Collected data:
"""
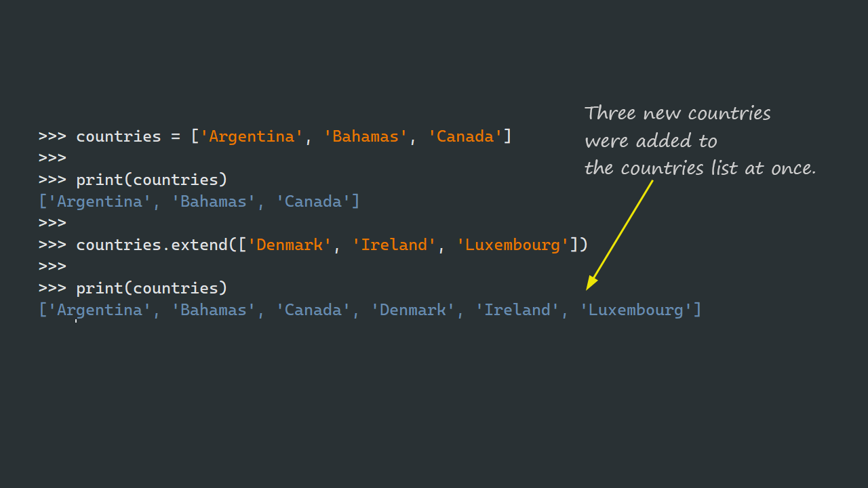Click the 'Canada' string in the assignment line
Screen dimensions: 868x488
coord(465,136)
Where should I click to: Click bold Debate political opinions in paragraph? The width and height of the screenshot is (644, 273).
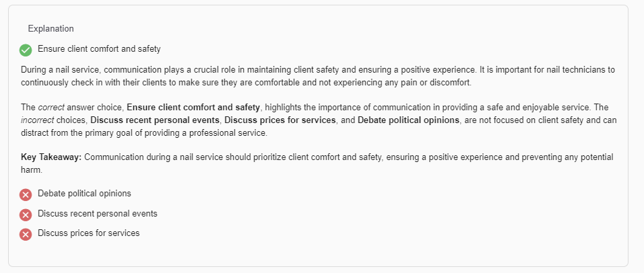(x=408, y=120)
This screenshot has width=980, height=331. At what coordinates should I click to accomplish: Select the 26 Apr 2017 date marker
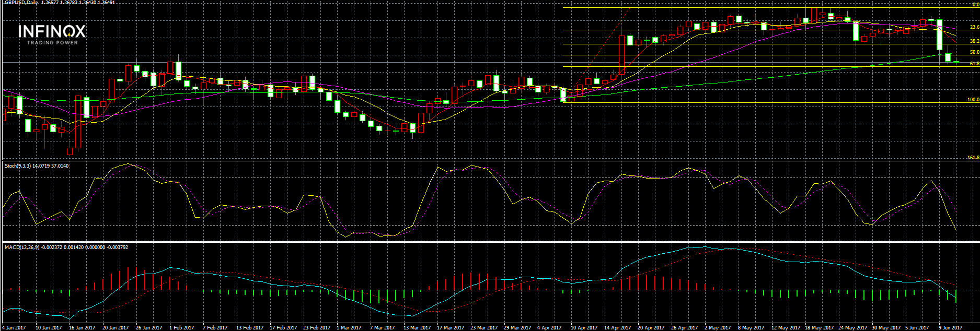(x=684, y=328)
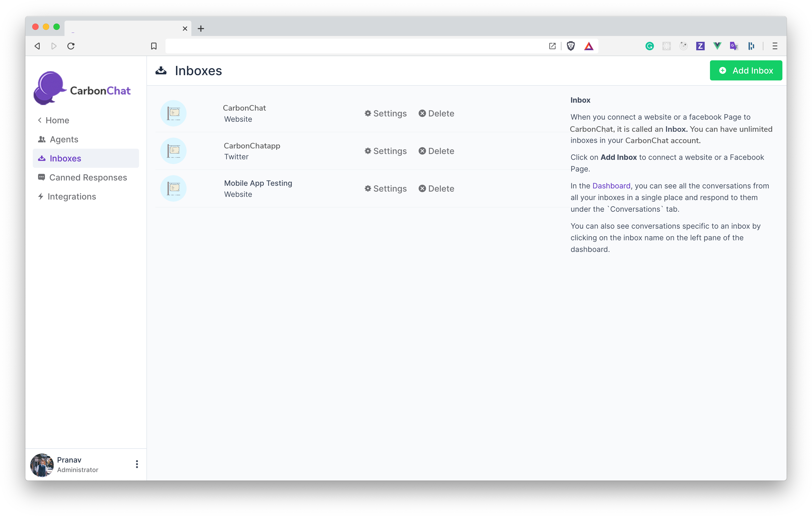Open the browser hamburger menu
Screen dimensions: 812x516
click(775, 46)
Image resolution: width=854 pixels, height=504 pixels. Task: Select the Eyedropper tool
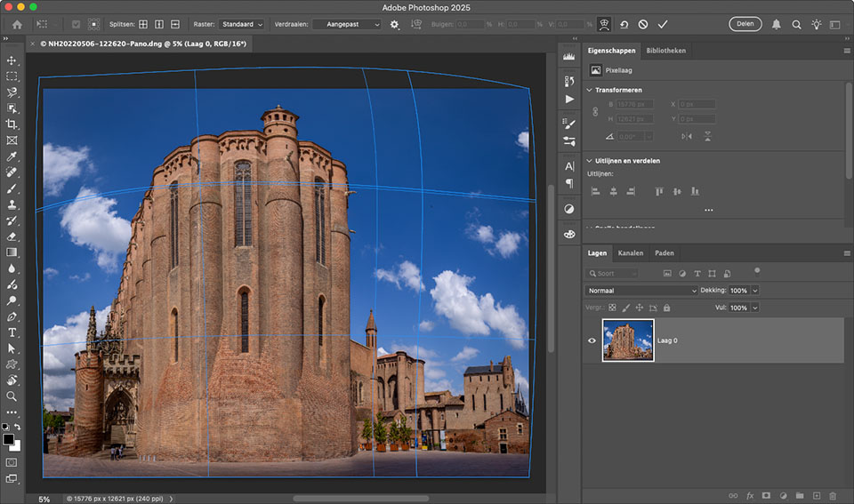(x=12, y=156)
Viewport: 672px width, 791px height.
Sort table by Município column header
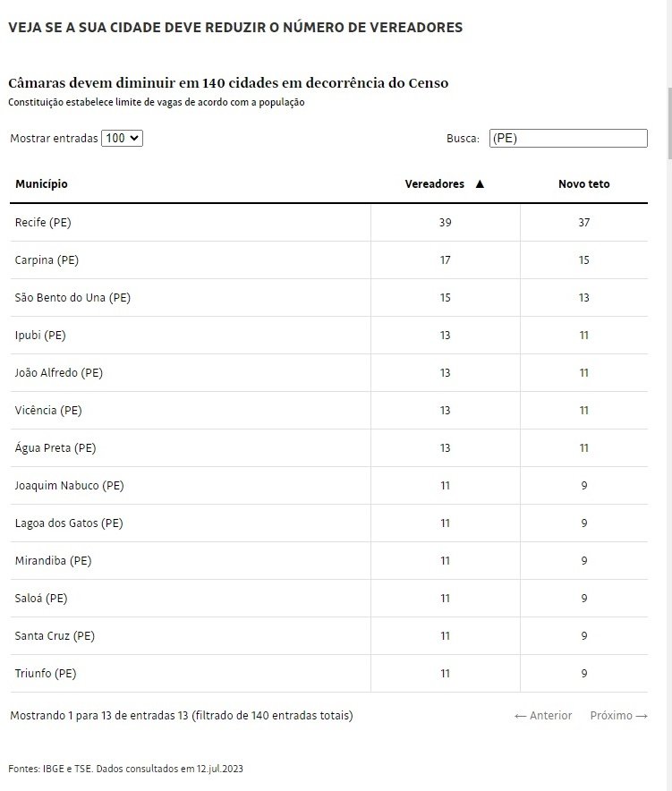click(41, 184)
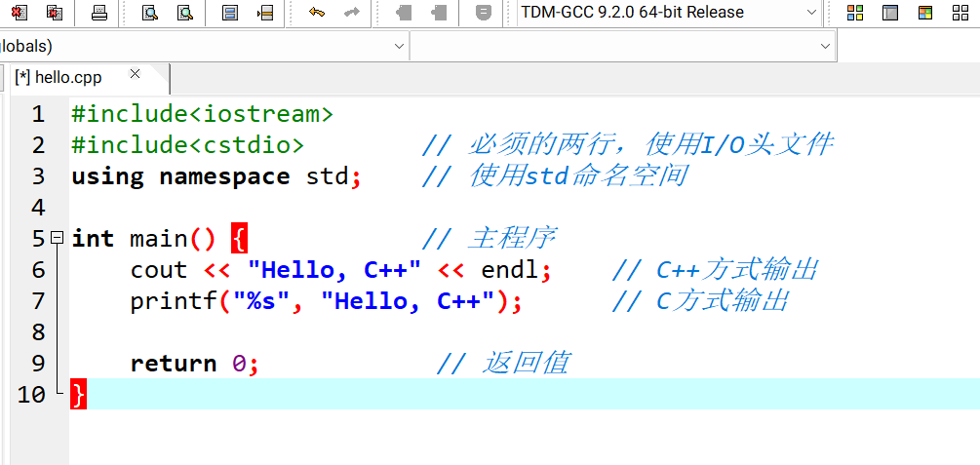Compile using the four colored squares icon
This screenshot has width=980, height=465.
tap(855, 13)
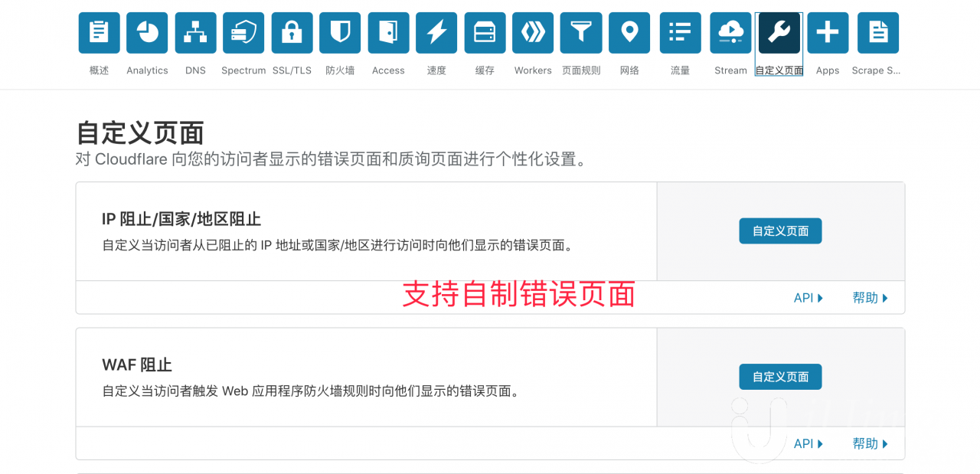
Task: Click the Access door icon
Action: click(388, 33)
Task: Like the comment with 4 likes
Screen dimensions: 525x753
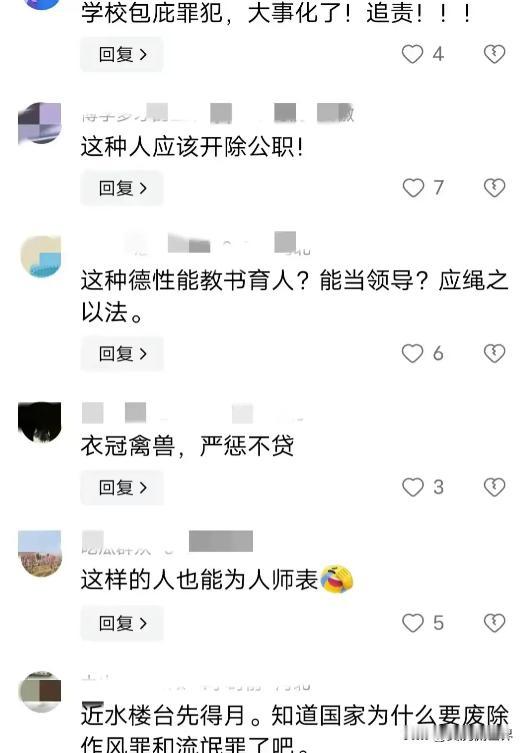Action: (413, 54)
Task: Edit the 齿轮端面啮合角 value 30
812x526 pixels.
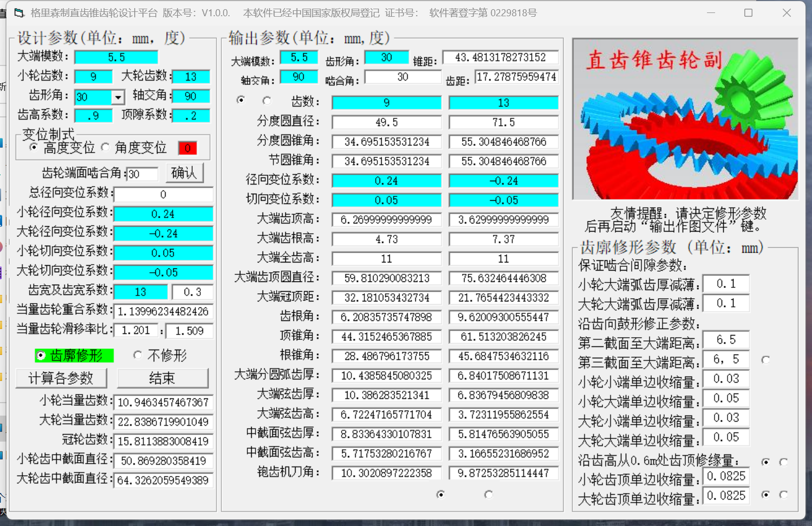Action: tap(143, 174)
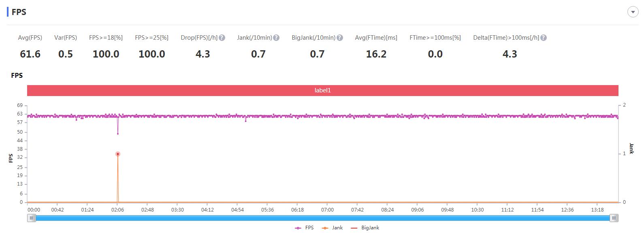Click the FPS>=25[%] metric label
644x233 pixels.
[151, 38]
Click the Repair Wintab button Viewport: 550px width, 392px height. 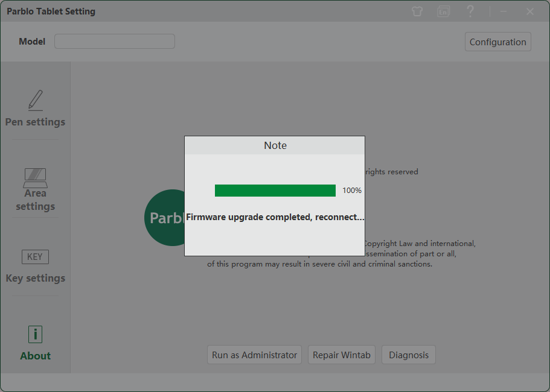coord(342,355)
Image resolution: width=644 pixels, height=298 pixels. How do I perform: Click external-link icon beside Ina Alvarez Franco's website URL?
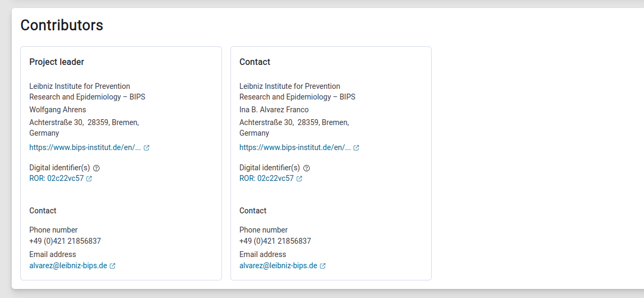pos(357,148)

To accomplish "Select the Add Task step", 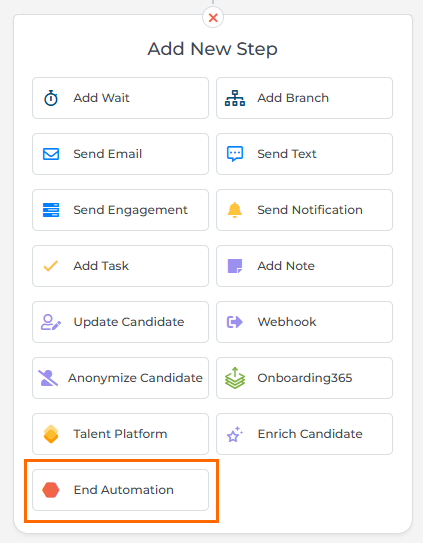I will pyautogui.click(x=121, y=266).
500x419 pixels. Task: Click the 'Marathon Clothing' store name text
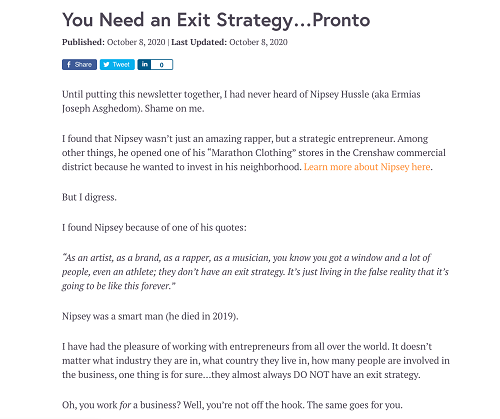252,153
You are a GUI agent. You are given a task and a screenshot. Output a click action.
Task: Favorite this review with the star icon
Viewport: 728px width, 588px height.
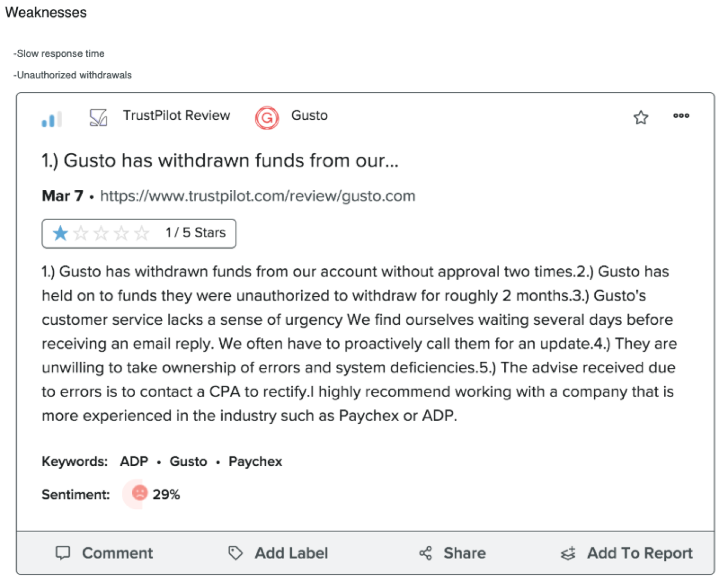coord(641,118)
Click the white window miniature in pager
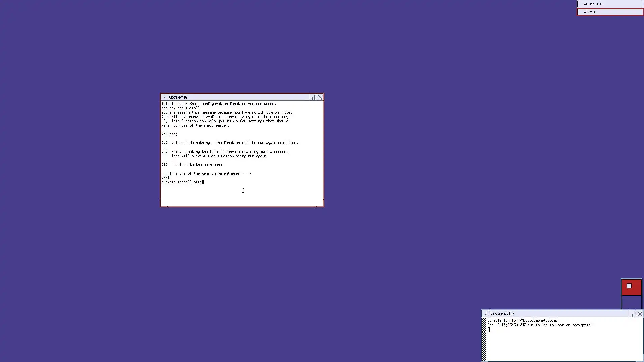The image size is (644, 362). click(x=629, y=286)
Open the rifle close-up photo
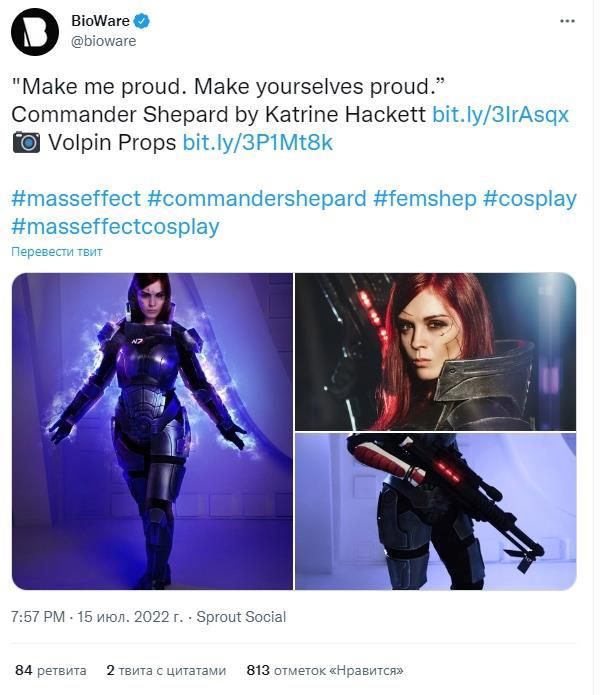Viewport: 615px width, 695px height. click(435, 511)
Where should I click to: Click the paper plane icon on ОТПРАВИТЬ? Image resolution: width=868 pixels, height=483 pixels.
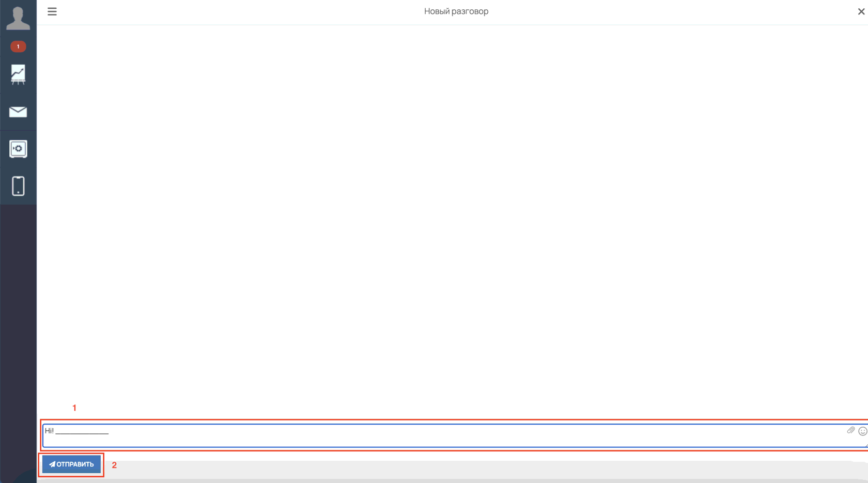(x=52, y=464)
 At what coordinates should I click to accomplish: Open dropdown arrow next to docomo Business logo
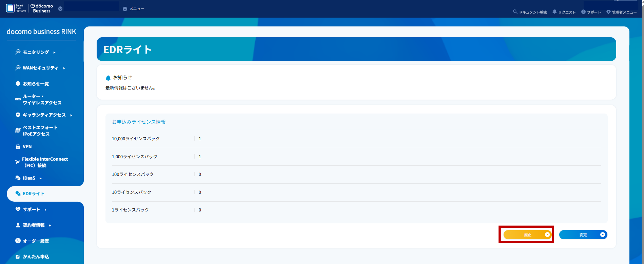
"""
§ **TASK DETAILS**: Rewrite the data from the line that contains "500x419 pixels. Task: Click" through the end of the data, replacing "paper plane icon" with "send icon" and keeping everything else unchanged. Omit the pictures from the answer.

§ **EXERCISE OUTPUT**:
500x419 pixels. Task: Click the 'Marathon Clothing' store name text
252,153
You are a GUI agent. You are given a task and a screenshot. Output a click action.
Task: Favorite this review with the star icon
Viewport: 728px width, 588px height.
coord(641,118)
Click the white window miniature in pager
The image size is (644, 362). click(x=629, y=286)
Open the rifle close-up photo
Viewport: 615px width, 695px height. click(435, 511)
Where should I click to: Click the send icon on ОТПРАВИТЬ? Image resolution: width=868 pixels, height=483 pixels.
(x=52, y=464)
 At what coordinates should I click to accomplish: Open dropdown arrow next to docomo Business logo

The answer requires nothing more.